If you ask the internet for examples of so-called in a sentence, all you get is the second, skeptical definition of so-called. Because why would anyone use so-called for the first if you can just use “called”? (which you can) The only people who would do that are ones that are trying to sound smart or justify their continued employment, like journalists often do.
This current trend of the over/misuse of so-called first came to my attention during California’s recent spate of wildfires. I kept hearing about the “so-called Colby fire”, the “so-called Banner fire”, the “so-called King fire” and so on. I was wondering why they were calling into question the names of these fires. I pointed it out to my wife and she thought it odd too.
Eventually I realized that it was because they were using so-called in the dictionary definition and not the common usage. Now I hear it everywhere.

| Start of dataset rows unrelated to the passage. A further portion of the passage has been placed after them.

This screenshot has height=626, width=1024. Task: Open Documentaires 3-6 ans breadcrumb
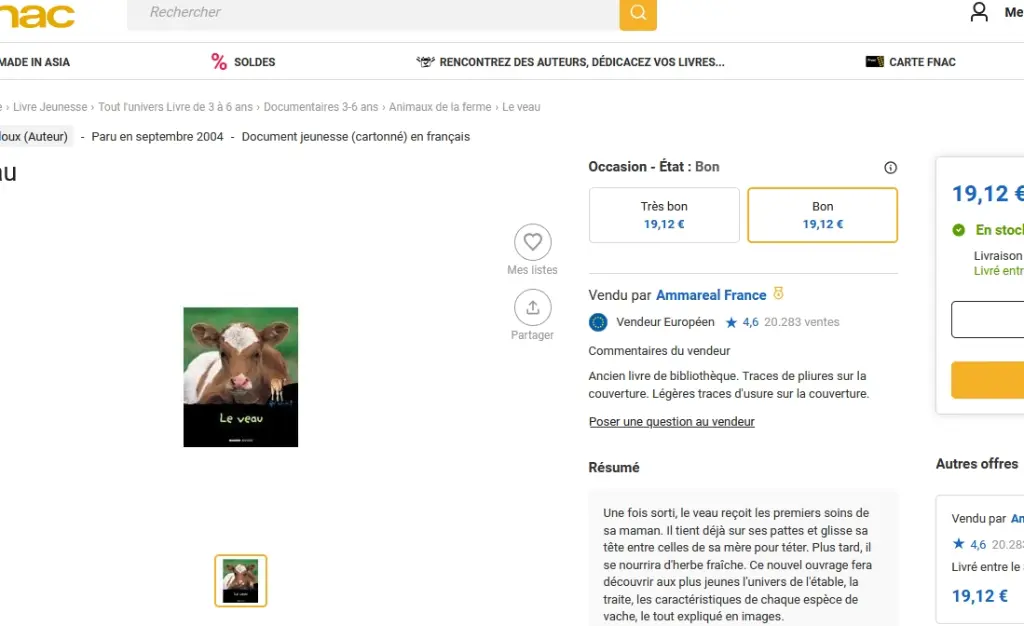321,107
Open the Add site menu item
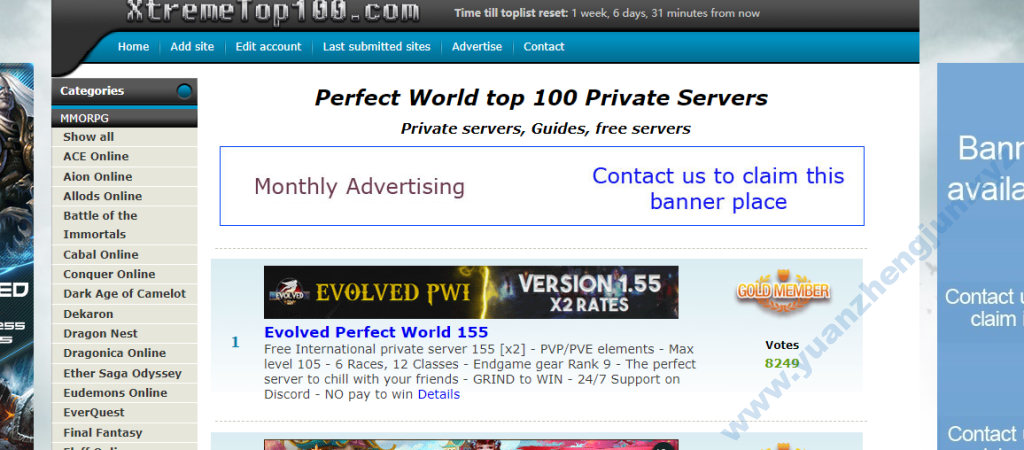This screenshot has height=450, width=1024. [192, 47]
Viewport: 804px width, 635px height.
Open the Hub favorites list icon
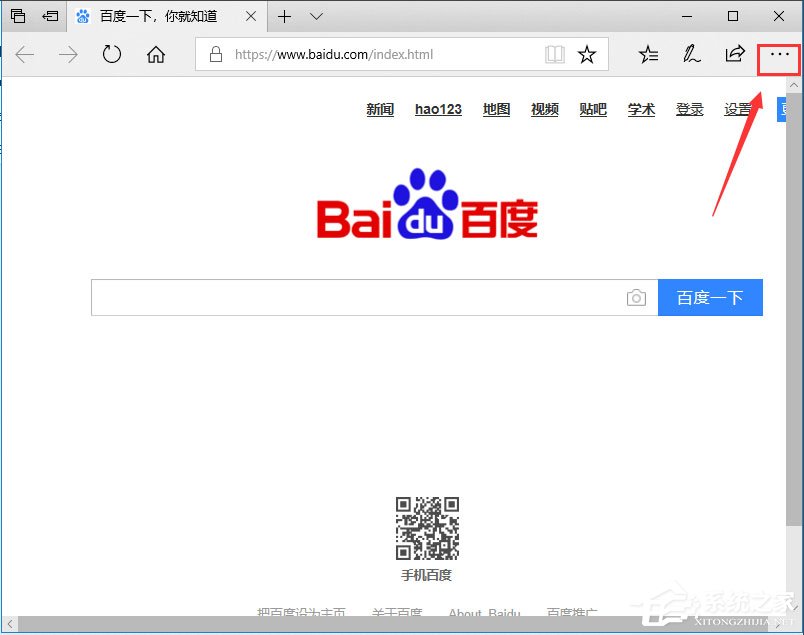tap(647, 56)
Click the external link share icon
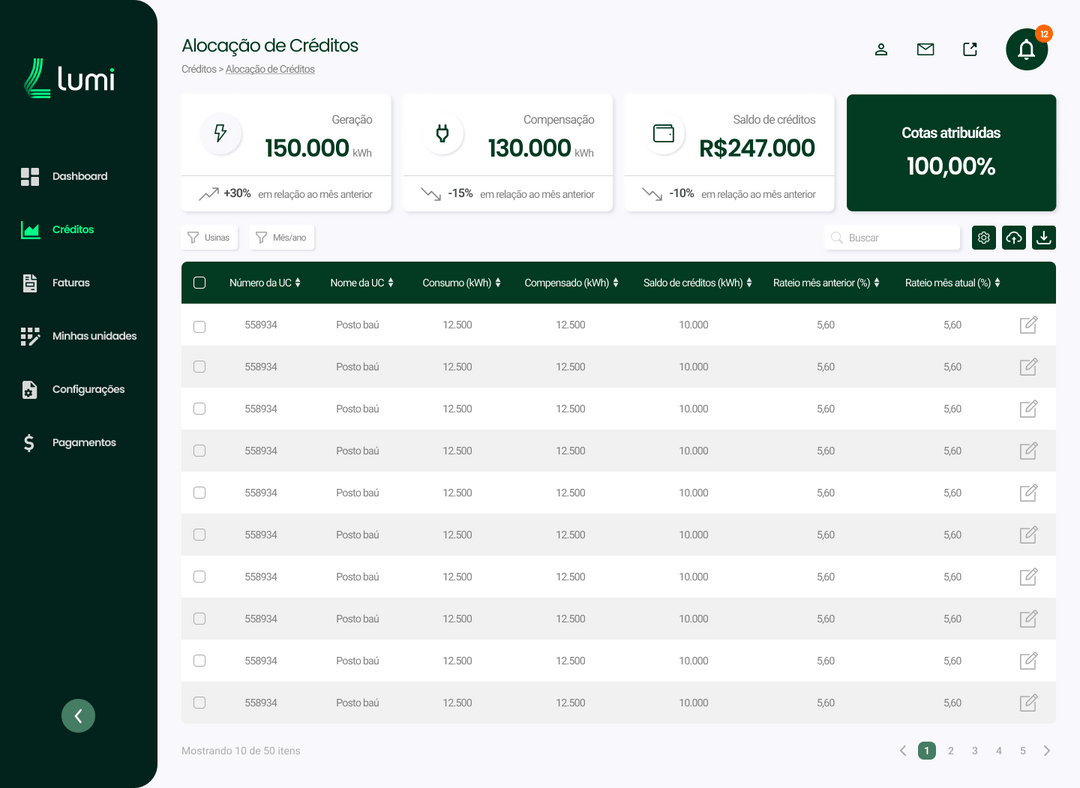 969,48
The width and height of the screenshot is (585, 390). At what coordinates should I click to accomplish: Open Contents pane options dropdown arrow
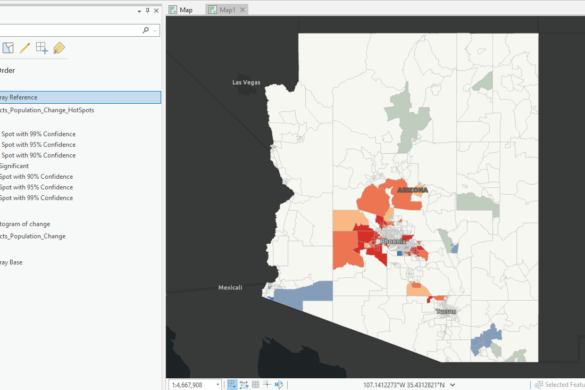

Recently it was the “so-called Black Box” of a lost Air Asia flight. Now, technically that isn’t incorrect. For one, the box is likely orange, like the one above, to make it easier to find in a wreck or at the bottom of the sea. Two, the correct name is “flight data recorder”. But, again, common usage is to simply call it the black box. Or, as a journalist, to do your job properly and call it “The flight data recorder, commonly known as the plane’s black box.”
But, alas, so-called journalists will always try to sound more intelligent than they are, and end up sounding like they are skeptical of the name black box, or the name of a fire, or however else they continue to misuse the phrase.
Want more examples of this silly word trend? Check out “utilize” some time. Again, Merriam-Webster weighs in.
: to use (something) for a particular purpose
: to make use of : turn to practical use or account
“Turn to practical use or account”. The word is not a synonym for use. The difference is, you use something for its intended purpose. You utilize something for other than its intended purpose. Like combing your hair with a fork a la Ariel in Disney’s “The Little Mermaid”.
But people who want to sound smart swap utilize for use, because its bigger and sounds fancy. Who cares if it’s not the proper usage, I sound good! No you don’t. You sound like someone who doesn’t know what they’re saying. Again.
Ok, I’m done here. Good luck, Happy New Year. See you soon.